The name of an excellent book by the art critic, novelist, painter, author John Berger. The book had been sitting on my book-shelf for a while. Suman's post yesterday got me thinking on the words vs visual space!

Some very interesting thoughts, quotes and comments from the book + few observations of mine.

1. In no other form of society in history has there been such a concentration of images, such a density of visual messages!(WoS)

And the pace of visual interaction is accelerating every day! In my case, from childhood till age 32, I would not have taken more than 1000 snaps. But since my son Neo's birth(he is 3 years old now), I would have clicked more than 2000 pictures!!

2. Advertising images might belong to the present. But they often refer to the past or to the future.(WoS)
Sometimes, they might even refer to imaginary landscapes like Marlboro Country!

3. Advertising is not merely an assembly of competing images, it is a language in itself which is always used to make the same general proposal - 'we transform our lives by buying something more'!(WoS)
At least that was the singular, dominant theme in the image era(read John Grant's book, After Image Marketing for a deeper understanding).
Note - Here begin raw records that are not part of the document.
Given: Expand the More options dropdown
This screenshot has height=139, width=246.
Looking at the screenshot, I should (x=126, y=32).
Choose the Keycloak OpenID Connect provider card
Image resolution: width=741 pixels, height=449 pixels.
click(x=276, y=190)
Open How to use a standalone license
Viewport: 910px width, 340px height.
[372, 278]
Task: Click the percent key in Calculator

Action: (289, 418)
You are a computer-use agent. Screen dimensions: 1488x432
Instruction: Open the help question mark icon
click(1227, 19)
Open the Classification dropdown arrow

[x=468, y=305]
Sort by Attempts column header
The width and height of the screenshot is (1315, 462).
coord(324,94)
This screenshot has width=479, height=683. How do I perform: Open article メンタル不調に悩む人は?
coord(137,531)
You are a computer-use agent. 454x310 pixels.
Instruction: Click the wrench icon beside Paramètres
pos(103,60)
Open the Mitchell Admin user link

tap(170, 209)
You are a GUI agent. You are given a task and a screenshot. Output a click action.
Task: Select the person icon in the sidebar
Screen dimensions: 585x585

You might also find my Oct 10 post on the Nu Lngvg of Brndg interesting!

4. Being envied is a solitary form of reassurance. It depends precisely upon not sharing your experience with those who envy you. You are observed with interest but you do not observe with interest - if you do, you will become less enviable.(WoS)

Try being friendly with the 'Gurkha/ Bahadur' at your society and watch your envy quotient plummet:-)

5. Advertising does not manufacture the dream. All that it does is to propose to each one of us that we are not yet enviable - yet could be.(WoS)
The very inaccessibility of luxury brands makes them so desirable.

6. Advertising's offer is as narrow as its references are wide. It recognises nothing except the power to acquire. All other human faculties or needs are made subsidiary to this power. All hopes are gathered together, made homogenous, simplified, so that they become the intense yet vague, magical yet repeatable promise offered in every purchase. No other kind of hope or satisfaction or pleasure can any longer be envisaged within the culture of capitalism.(WoS)
The many hundreds of hours of FMCG advertsing flit across the mind radar...Rin, Vim, Surf, Nirma...advertsings' ode to soaps and detergents!!

Another writer who has an incredibly sharp visual sense is Susan Sontag. She had a particular interest in photography and its uses. She produced two volumes of essays -- On Photography in 1977( I have an unread copy) and almost 30 years later, Regarding the Pain of Others, an extraordinarily timely analysis of our response to images of horror, suffering and war.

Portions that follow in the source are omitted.